_Your instructions_
Could you reproduce every entry that follows, exactly as shown?

_Record extracts_

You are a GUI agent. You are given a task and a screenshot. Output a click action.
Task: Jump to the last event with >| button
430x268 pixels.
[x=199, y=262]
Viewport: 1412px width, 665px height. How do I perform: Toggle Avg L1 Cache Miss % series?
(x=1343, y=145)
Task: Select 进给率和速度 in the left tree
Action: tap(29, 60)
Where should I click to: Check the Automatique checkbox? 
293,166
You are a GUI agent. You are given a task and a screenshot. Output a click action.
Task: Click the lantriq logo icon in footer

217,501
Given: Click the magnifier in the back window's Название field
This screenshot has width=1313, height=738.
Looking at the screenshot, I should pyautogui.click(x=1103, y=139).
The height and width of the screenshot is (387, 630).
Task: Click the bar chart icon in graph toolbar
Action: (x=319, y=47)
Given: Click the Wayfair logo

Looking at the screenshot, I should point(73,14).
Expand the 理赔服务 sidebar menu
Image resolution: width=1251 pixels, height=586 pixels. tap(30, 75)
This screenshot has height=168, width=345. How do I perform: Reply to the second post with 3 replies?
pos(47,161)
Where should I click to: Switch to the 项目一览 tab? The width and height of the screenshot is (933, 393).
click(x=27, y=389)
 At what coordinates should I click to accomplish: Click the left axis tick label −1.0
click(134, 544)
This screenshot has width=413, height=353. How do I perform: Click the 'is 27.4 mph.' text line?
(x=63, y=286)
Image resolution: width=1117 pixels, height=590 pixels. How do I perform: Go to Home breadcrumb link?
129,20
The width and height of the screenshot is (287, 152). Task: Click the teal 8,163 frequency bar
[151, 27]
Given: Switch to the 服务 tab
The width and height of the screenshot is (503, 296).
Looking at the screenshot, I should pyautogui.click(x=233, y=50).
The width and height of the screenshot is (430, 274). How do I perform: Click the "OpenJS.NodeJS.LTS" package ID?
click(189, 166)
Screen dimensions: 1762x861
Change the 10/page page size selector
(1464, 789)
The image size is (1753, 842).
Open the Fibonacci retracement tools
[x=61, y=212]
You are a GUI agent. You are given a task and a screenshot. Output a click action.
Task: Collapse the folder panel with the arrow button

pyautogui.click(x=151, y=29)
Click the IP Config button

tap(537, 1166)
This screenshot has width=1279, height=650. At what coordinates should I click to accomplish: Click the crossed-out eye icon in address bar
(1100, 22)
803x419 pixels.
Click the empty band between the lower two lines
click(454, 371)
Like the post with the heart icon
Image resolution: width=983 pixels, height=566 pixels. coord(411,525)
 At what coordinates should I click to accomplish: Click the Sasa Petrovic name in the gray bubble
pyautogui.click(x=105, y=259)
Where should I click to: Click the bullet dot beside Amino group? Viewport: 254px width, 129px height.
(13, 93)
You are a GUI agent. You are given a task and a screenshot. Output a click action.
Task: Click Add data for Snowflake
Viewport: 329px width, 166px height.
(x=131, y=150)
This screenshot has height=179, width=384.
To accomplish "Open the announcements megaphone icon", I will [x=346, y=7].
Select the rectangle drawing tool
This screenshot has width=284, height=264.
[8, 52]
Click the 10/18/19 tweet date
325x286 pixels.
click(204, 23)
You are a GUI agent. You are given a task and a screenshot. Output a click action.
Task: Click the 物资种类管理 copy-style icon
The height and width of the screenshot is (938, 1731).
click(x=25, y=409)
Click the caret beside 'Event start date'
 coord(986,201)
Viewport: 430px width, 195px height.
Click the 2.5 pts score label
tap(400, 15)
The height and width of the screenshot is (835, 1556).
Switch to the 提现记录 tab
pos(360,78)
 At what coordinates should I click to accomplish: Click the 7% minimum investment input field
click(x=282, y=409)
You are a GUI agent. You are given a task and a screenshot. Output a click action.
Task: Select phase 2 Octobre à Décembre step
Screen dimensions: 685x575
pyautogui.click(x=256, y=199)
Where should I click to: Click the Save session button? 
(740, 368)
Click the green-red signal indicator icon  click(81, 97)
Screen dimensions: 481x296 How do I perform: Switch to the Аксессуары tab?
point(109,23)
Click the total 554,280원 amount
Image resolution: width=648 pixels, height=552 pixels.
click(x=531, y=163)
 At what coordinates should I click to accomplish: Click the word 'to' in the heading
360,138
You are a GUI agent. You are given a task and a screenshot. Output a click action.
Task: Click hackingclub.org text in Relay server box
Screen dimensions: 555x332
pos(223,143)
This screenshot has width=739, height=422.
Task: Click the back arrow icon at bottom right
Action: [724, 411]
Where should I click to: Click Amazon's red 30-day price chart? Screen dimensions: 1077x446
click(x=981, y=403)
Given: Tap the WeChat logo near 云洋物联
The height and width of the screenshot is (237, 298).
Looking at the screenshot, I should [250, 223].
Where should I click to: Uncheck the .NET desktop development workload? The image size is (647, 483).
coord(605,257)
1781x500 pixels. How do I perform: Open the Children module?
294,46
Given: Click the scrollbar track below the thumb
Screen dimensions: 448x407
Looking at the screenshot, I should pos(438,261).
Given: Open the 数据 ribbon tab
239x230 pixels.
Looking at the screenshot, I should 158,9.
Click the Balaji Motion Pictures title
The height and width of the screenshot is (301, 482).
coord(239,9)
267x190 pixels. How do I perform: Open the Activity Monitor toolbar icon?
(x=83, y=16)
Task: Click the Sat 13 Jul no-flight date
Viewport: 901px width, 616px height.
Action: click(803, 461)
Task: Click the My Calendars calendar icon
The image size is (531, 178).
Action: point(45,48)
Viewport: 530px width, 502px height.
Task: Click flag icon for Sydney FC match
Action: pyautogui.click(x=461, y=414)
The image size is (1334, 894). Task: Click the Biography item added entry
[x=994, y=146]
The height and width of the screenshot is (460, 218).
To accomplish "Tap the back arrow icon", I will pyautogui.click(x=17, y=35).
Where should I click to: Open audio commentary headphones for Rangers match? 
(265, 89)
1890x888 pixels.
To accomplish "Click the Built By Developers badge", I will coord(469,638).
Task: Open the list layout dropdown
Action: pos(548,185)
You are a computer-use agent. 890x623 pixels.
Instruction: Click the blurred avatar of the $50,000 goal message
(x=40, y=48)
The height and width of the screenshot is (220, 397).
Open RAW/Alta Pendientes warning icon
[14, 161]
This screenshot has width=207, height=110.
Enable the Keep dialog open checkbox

_Output for this task_
You are a GUI agent. You are given a task and a screenshot. Output a click action.
Task: Jump to the last event with >| button
430x268 pixels.
[x=199, y=262]
Viewport: 1412px width, 665px height. How do I perform: Toggle Avg L1 Cache Miss % series?
(x=1343, y=145)
Task: Select 进给率和速度 in the left tree
Action: tap(29, 60)
Where should I click to: Check the Automatique checkbox? 
293,166
You are a GUI agent. You are given a task and a screenshot. Output a click action.
Task: Click the lantriq logo icon in footer

217,501
Given: Click the magnifier in the back window's Название field
This screenshot has width=1313, height=738.
Looking at the screenshot, I should pyautogui.click(x=1103, y=139).
The height and width of the screenshot is (387, 630).
Task: Click the bar chart icon in graph toolbar
Action: (x=319, y=47)
Given: Click the Wayfair logo

Looking at the screenshot, I should point(73,14).
Expand the 理赔服务 sidebar menu
Image resolution: width=1251 pixels, height=586 pixels. tap(30, 75)
This screenshot has height=168, width=345. How do I perform: Reply to the second post with 3 replies?
pos(47,161)
Where should I click to: Switch to the 项目一览 tab? The width and height of the screenshot is (933, 393).
click(x=27, y=389)
 At what coordinates should I click to accomplish: Click the left axis tick label −1.0
click(134, 544)
This screenshot has width=413, height=353. How do I perform: Click the 'is 27.4 mph.' text line?
(x=63, y=286)
Image resolution: width=1117 pixels, height=590 pixels. How do I perform: Go to Home breadcrumb link?
129,20
The width and height of the screenshot is (287, 152). Task: Click the teal 8,163 frequency bar
[151, 27]
Given: Switch to the 服务 tab
The width and height of the screenshot is (503, 296).
Looking at the screenshot, I should pyautogui.click(x=233, y=50).
The width and height of the screenshot is (430, 274). How do I perform: Click the "OpenJS.NodeJS.LTS" package ID?
click(189, 166)
Screen dimensions: 1762x861
Change the 10/page page size selector
(1464, 789)
The image size is (1753, 842).
Open the Fibonacci retracement tools
[x=61, y=212]
You are a GUI agent. You are given a task and a screenshot. Output a click action.
Task: Collapse the folder panel with the arrow button

pyautogui.click(x=151, y=29)
Click the IP Config button

tap(537, 1166)
This screenshot has width=1279, height=650. At what coordinates should I click to accomplish: Click the crossed-out eye icon in address bar
(1100, 22)
803x419 pixels.
Click the empty band between the lower two lines
click(454, 371)
Like the post with the heart icon
Image resolution: width=983 pixels, height=566 pixels. coord(411,525)
 At what coordinates should I click to accomplish: Click the Sasa Petrovic name in the gray bubble
pyautogui.click(x=105, y=259)
Where should I click to: Click the bullet dot beside Amino group? Viewport: 254px width, 129px height.
(13, 93)
You are a GUI agent. You are given a task and a screenshot. Output a click action.
Task: Click Add data for Snowflake
Viewport: 329px width, 166px height.
(x=131, y=150)
This screenshot has height=179, width=384.
To accomplish "Open the announcements megaphone icon", I will [x=346, y=7].
Select the rectangle drawing tool
This screenshot has width=284, height=264.
[8, 52]
Click the 10/18/19 tweet date
325x286 pixels.
click(204, 23)
You are a GUI agent. You are given a task and a screenshot. Output a click action.
Task: Click the 物资种类管理 copy-style icon
The height and width of the screenshot is (938, 1731).
click(x=25, y=409)
Click the caret beside 'Event start date'
 coord(986,201)
Viewport: 430px width, 195px height.
Click the 2.5 pts score label
tap(400, 15)
The height and width of the screenshot is (835, 1556).
Switch to the 提现记录 tab
pos(360,78)
 At what coordinates should I click to accomplish: Click the 7% minimum investment input field
click(x=282, y=409)
You are a GUI agent. You are given a task and a screenshot. Output a click action.
Task: Select phase 2 Octobre à Décembre step
Screen dimensions: 685x575
pyautogui.click(x=256, y=199)
Where should I click to: Click the Save session button? 
(740, 368)
Click the green-red signal indicator icon  click(81, 97)
Screen dimensions: 481x296 How do I perform: Switch to the Аксессуары tab?
point(109,23)
Click the total 554,280원 amount
Image resolution: width=648 pixels, height=552 pixels.
click(x=531, y=163)
 At what coordinates should I click to accomplish: Click the word 'to' in the heading
360,138
You are a GUI agent. You are given a task and a screenshot. Output a click action.
Task: Click hackingclub.org text in Relay server box
Screen dimensions: 555x332
pos(223,143)
This screenshot has width=739, height=422.
Task: Click the back arrow icon at bottom right
Action: [724, 411]
Where should I click to: Click Amazon's red 30-day price chart? Screen dimensions: 1077x446
click(x=981, y=403)
Given: Tap the WeChat logo near 云洋物联
The height and width of the screenshot is (237, 298).
Looking at the screenshot, I should [250, 223].
Where should I click to: Uncheck the .NET desktop development workload? The image size is (647, 483).
coord(605,257)
1781x500 pixels. How do I perform: Open the Children module?
294,46
Given: Click the scrollbar track below the thumb
Screen dimensions: 448x407
Looking at the screenshot, I should pos(438,261).
Given: Open the 数据 ribbon tab
239x230 pixels.
Looking at the screenshot, I should 158,9.
Click the Balaji Motion Pictures title
The height and width of the screenshot is (301, 482).
coord(239,9)
267x190 pixels. How do I perform: Open the Activity Monitor toolbar icon?
(x=83, y=16)
Task: Click the Sat 13 Jul no-flight date
Viewport: 901px width, 616px height.
Action: click(803, 461)
Task: Click the My Calendars calendar icon
The image size is (531, 178).
Action: point(45,48)
Viewport: 530px width, 502px height.
Task: Click flag icon for Sydney FC match
Action: pyautogui.click(x=461, y=414)
The image size is (1334, 894). Task: Click the Biography item added entry
[x=994, y=146]
The height and width of the screenshot is (460, 218).
To accomplish "Tap the back arrow icon", I will pyautogui.click(x=17, y=35).
Where should I click to: Open audio commentary headphones for Rangers match? 
(265, 89)
1890x888 pixels.
To accomplish "Click the Built By Developers badge", I will coord(469,638).
Task: Open the list layout dropdown
Action: pos(548,185)
You are a computer-use agent. 890x623 pixels.
Instruction: Click the blurred avatar of the $50,000 goal message
(x=40, y=48)
The height and width of the screenshot is (220, 397).
Open RAW/Alta Pendientes warning icon
[14, 161]
This screenshot has width=207, height=110.
Enable the Keep dialog open checkbox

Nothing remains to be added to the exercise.